La poesía, antes que una escritura, es un HECHO DE LENGUAJE.

La diferencia radica, creo, en que la escritura es un acto de recopilación (con cierto grado de conciencia) de retazos ideológicos siempre ajenos que han sido representados en el lenguaje. Ejemplo evidente: un adolescente habla del firmamento, apenas entendiendo qué es, pero poderosamente sujetado por la idea (ajena) de que las palabras poseen un «índice de poeticidad» que les es natural. Y ni hablar de palabras tan rebalsadas de significaciones superpuestas como «gorila», «metafísica» o «belleza».

La poesía en cambio, es un proceso contrario. No es un acto de liberación stricto sensu, en tanto no nos liberamos del lenguaje, pero sí involucra liberarnos de una mirada, de una significación histórica y aparentemente inmutable de las palabras, que se nos viene susurrando desde generaciones.

Me animaría a decir que la poesía no es creación (tenemos negada la condición adánica), sino resurrección, invención por medio del despojo, un hermoso estado de pánico ante el pesado compromiso de nombrarlo todo nuevamente, pero sin disponer de una manera o materia distinta.
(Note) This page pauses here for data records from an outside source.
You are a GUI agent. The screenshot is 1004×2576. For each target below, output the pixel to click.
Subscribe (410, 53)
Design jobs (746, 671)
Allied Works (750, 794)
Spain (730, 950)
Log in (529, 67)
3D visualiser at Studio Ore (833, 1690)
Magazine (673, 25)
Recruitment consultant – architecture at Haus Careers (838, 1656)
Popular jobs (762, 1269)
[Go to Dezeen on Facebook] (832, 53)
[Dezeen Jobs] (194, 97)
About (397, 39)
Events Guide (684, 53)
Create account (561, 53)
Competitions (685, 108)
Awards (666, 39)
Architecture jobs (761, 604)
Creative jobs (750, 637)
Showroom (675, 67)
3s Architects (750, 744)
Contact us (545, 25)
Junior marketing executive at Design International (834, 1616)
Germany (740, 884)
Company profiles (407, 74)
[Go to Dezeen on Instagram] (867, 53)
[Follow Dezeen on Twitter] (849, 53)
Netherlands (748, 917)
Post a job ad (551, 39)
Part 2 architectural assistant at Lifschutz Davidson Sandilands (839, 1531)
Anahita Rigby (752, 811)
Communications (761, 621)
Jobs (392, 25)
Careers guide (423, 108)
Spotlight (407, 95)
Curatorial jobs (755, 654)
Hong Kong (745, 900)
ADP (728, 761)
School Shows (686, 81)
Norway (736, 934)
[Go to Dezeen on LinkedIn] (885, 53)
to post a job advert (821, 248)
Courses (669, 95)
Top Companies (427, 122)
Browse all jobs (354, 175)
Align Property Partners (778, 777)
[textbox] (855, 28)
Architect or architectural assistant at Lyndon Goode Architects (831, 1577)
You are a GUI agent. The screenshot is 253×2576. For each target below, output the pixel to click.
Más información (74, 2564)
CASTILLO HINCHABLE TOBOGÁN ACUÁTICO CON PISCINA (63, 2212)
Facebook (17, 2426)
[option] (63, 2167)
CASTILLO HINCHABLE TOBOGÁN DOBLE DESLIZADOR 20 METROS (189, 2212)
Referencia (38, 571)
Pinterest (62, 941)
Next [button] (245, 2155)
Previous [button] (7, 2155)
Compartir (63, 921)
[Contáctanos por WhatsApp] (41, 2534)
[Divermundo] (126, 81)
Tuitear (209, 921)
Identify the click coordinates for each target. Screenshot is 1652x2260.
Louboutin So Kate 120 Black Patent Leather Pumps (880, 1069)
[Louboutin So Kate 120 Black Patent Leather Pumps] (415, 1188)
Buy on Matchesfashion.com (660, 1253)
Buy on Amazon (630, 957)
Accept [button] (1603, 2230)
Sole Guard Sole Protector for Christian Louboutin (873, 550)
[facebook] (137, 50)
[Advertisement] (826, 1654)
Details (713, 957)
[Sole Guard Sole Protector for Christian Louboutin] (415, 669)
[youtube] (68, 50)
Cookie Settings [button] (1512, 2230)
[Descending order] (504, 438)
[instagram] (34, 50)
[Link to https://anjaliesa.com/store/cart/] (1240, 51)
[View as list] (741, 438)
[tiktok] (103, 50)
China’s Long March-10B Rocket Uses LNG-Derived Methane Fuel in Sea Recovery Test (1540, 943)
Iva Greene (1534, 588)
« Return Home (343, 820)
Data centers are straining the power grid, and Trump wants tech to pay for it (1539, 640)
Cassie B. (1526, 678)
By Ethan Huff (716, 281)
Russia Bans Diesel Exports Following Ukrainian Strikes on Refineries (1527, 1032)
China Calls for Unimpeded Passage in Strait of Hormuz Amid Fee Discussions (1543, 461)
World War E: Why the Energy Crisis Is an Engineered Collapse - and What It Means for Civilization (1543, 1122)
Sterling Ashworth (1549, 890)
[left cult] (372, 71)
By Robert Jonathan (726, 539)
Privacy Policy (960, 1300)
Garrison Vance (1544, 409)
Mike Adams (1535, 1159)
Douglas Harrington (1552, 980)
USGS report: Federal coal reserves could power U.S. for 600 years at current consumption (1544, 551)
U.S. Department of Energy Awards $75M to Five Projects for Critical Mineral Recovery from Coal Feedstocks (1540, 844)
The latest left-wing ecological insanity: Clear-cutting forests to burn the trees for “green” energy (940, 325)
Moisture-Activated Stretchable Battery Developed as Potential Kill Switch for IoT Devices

Atrapado entre el sacro imperio del significado y la novedosa dictadura del significante, el escritor propone el carnaval, la subversión de todo lo establecido: el poema es un universo en el que cada elemento se define por sí mismo en virtud de ese instante en el que existe.

Confieso que después de la palabra «universo» venía un adjetivo, aunque finalmente no pude decidirme por ninguno.

¿Universo cerrado? La poesía es permeable por propia elección: se deja andar, no se molesta con interpretaciones despegadas de la germinal, porque la libertad es-en-ella, y la subversión abarca la interpretación (concuerdo con Eco que la interpretación es una parte del proceso generativo de la poesía, en tanto enunciado). El carnaval de los lenguajes rompe con el camino unívoco que el lector debe desandar hacia el sentido único, como una especie de Hansel/Gretel siguiendo las migas del banquete del autor omnipotente.

¿Universo estable? Sin duda que no: la inestabilidad de la poesía da cuenta de su carácter continuamente experimental, marginal, outsider. Lo poético pende de un hilo extraño y polimorfo, inasible e indestructible, esquivo pero no utópico. En constante mutación, abdicando de sí misma ahí donde algún poder la ha enrolado a su discurso, la poesía «desequilibra», en el sentido más futbolero de la palabra, aun cuando mi nulo interés por los deportes no me permita comprenderlo del todo.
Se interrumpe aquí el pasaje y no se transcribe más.